It's interesting how, when you go just a little bit outside of the mass-market commercial product space and into any kind of niche, the transition from “disposable plastic pre-garbage that is a complete, self-contained product from birth to inevitable death and can never be repaired in between” to “works with other things and may even be repairable” is… abrupt.
I bought a couple of detail brushes for cleaning the inside of my car the other day. They're… just drill bits. You put one in the chuck of any off-the-shelf drill motor and run the motor to spin the brush. I went to Harbor Fright and bought a gooseneck bit to enable reaching some of the less reachable corners of my car's footwell—put the brush bit into one end of the gooseneck, the other end into the chuck, and then hold the motor in one hand and the far end (or at least the middle) of the gooseneck with the other.
I had readily expected there to be a self-contained product that takes a proprietary (or sealed-in) battery and will someday die and get thrown out.
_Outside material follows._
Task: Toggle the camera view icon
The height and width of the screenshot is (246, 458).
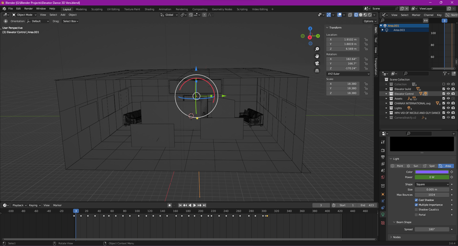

But no, this is a niche—and not even a small one! There are plenty of people who clean their own cars!—and so it's just a drill bit.
The other example I have is live sound equipment. So much of it is practically open-source hardware from before that was a term. Mixers, pedals, amps—a lot of times the schematic for the circuit is literally printed on the housing. If it isn't, it's probably in the manual. And the housing is beefy metal, with Philips screws. Need to replace a component? Unscrew it and bust out the soldering iron.
(To be fair, not all live sound equipment is like this—I suspect the dividing line is between the stage and backstage, as it's things like mixing boards that are more sealed, no-user-serviceable-parts products.)
It's possible this is a false correlation, but if it's real, I wonder what to make of it. If nothing else, it's that “all currently-sold products are pre-garbage” is by no means a fait accompli.